View larger version (76K): [in this window] [in a new window]   Fig. 5. JAK/STAT pathway activation leads to cellular overproliferation. (A,B) Late third instar Drosophila larvae: (A) wild type or (B) carrying a gain-of-function hop allele. Constitutively activated JAK/STAT signalling leads to the proliferation of lamellocytes, which aggregate to form prominent and, ultimately lethal, melanised tumours (dark cells). (C) Wild-type and (D) upd-overexpressing Drosophila eye imaginal discs, at the same magnification, are stained to show the structure of the disc (red) and mitotic cells (green). The morphogenetic furrow (MF) is marked, with the first and second mitotic waves visible ahead and behind it. The increased density of mitotic cells in the first mitotic wave is visible in the dorsal region of the upd-overexpressing disc. (E,F) Scanning electron micrographs of the adult eyes derived from (E) wild-type and (F) upd-overexpressing Drosophila showing the dorsal overgrowth of the adult eye that results from pathway mis-activation. (E) Reproduced, with permission, from Bach et al. (Bach et al., 2003).

Although the activation of JAK/STAT signalling appears to be both necessary and sufficient to modulate cellular proliferation in multiple tissues, the exact mechanism by which the pathway regulates cell division is not clear. In humans, the STAT-activated expression of cyclin D1, which encodes a regulatory subunit of CYCD/CDK4 complex that promotes G1/S transition, and of c-myc (dm - FlyBase), which encodes a transcriptional regulator of cell cycle progression, can account for the proliferative effect of the JAK/STAT pathway (Bowman et al., 2000; Calò et al., 2003). Similarly, Drosophila CYCD/CDK4 and CYCE/CDK2 complexes have been reported to interact with STAT92E (Chen et al., 2003). However, these and recent observations describing JAK/STAT induced upregulation of cycD in the eye imaginal disc (Tsai and Sun, 2004) do not represent a complete explanation of the overproliferation phenotype. Rather, the Drosophila homologues of the CYCD/CDK4 complex is known to promote cellular growth with only an indirect effect on proliferation (Datar et al., 2000; Meyer et al., 2000; Tsai and Sun, 2004). Furthermore, loss of a single copy of cycD does not reduce the eye overgrowth phenotype caused by ectopic activation of the JAK/STAT pathway (Mukherjee et al., 2006). Thus, although links have been demonstrated, the exact mechanisms that connect the Drosophila JAK/STAT pathway to the cell cycle remain to be elucidated.

Immune responses
The JAK/STAT cascade was originally discovered as a cytokine-induced signalling pathway required by myeloid and lymphoid cell lineages (reviewed by Ihle, 1995).
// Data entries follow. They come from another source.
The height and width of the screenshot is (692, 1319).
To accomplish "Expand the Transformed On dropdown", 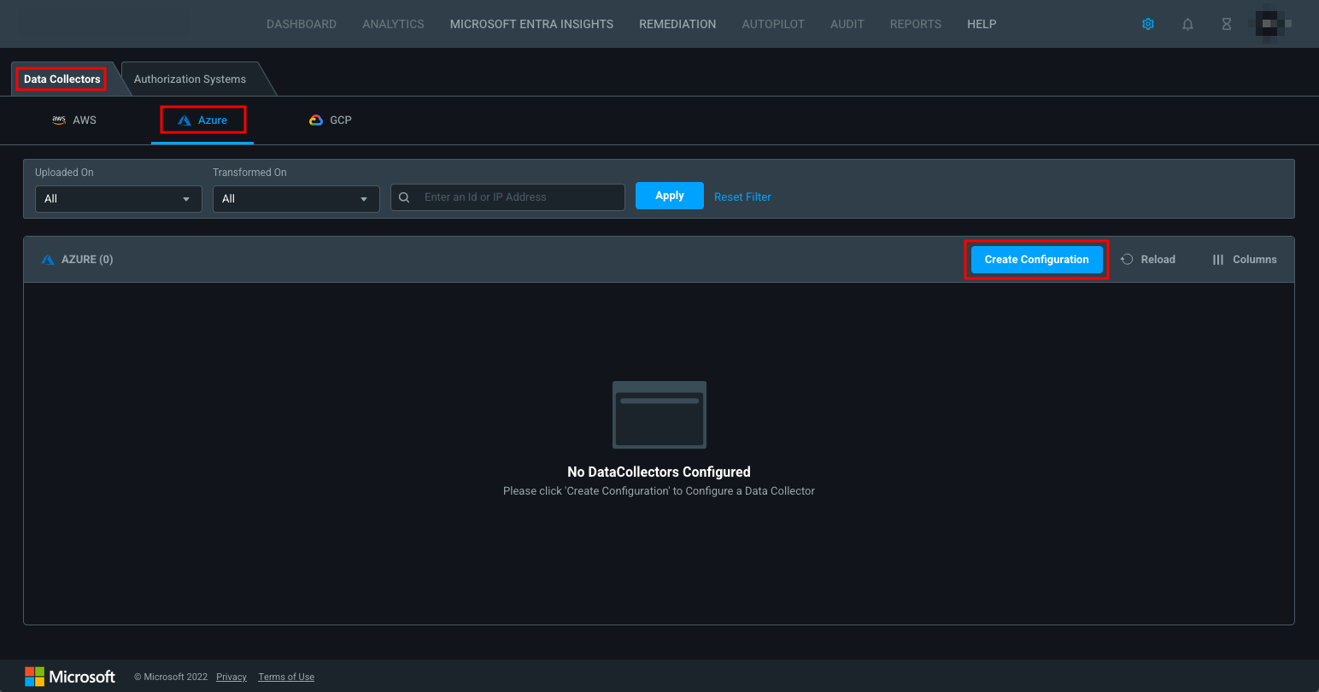I will [296, 198].
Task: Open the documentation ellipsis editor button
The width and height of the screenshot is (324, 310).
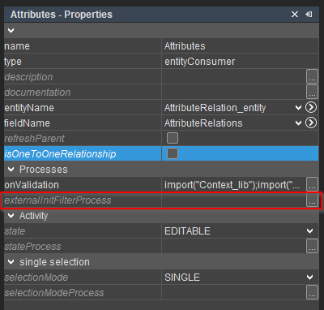Action: 312,92
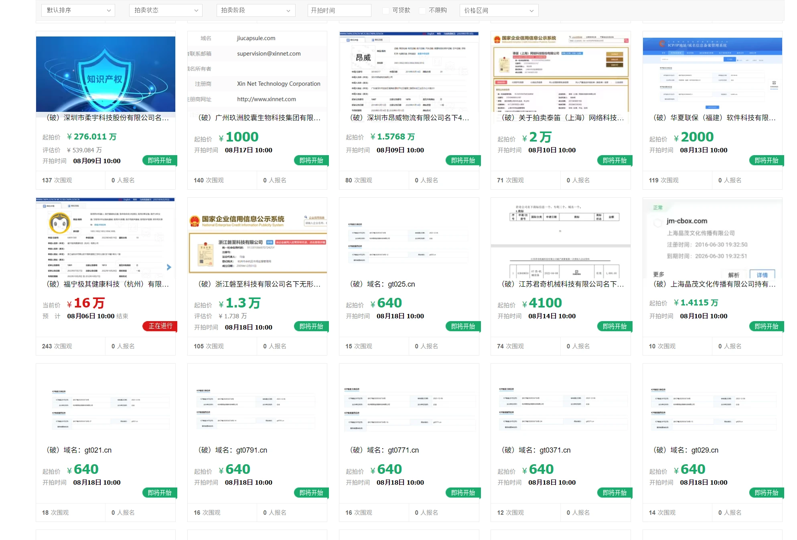The height and width of the screenshot is (540, 797).
Task: Click the red 正在进行 status badge
Action: pyautogui.click(x=160, y=326)
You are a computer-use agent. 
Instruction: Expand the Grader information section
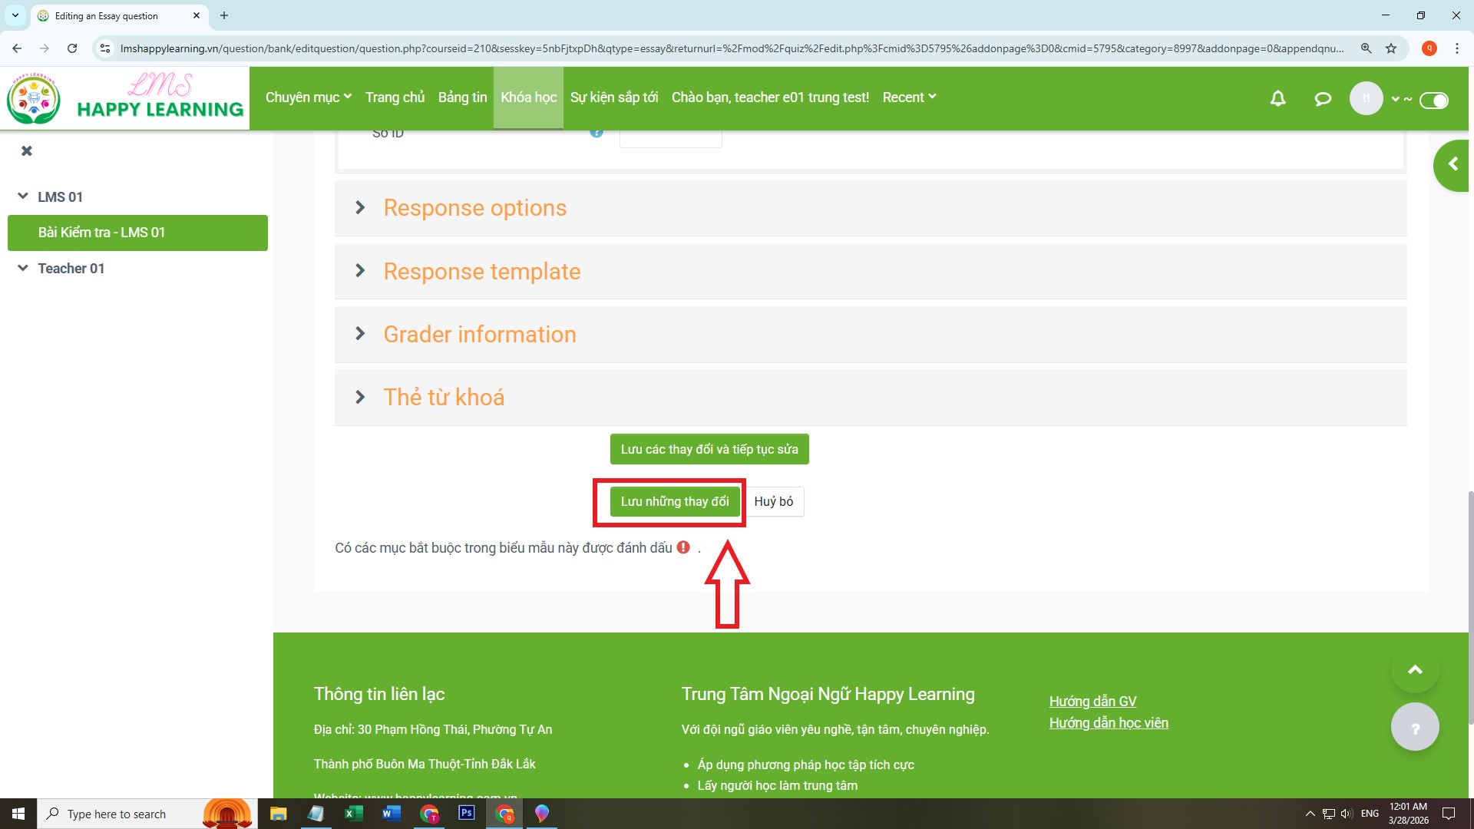point(479,335)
It has subsequently been shown to play a central role in orchestrating mammalian immune responses (reviewed by Boehm et al., 1997; Hanlon et al., 2002; Trinchieri, 2003; Watford et al., 2003). Consequently, lack of pathway activity leads to defects in B- and T-cell functions, and results in severe immunodeficiencies, such as SCID (severe combined immunodeficiency) (reviewed by Schindler, 2002). An increasing amount of evidence also indicates that the pathway is required to control the innate immune response and the haematopoietic development of the fruitfly. One of the first demonstrations of this was the melanised haematopoietic tumour phenotype that results from the overactivation of the pathway (Fig. 5A,B) (Hanratty and Dearolf, 1993; Harrison et al., 1995; Luo et al., 1997). In this case, tumourigenesis is caused by gain-of-function hop alleles, the constitutive activation of which results in the overproliferation of lamellocytes, one of the three lineages of the Drosophila haemocytes (Sorrentino et al., 2004).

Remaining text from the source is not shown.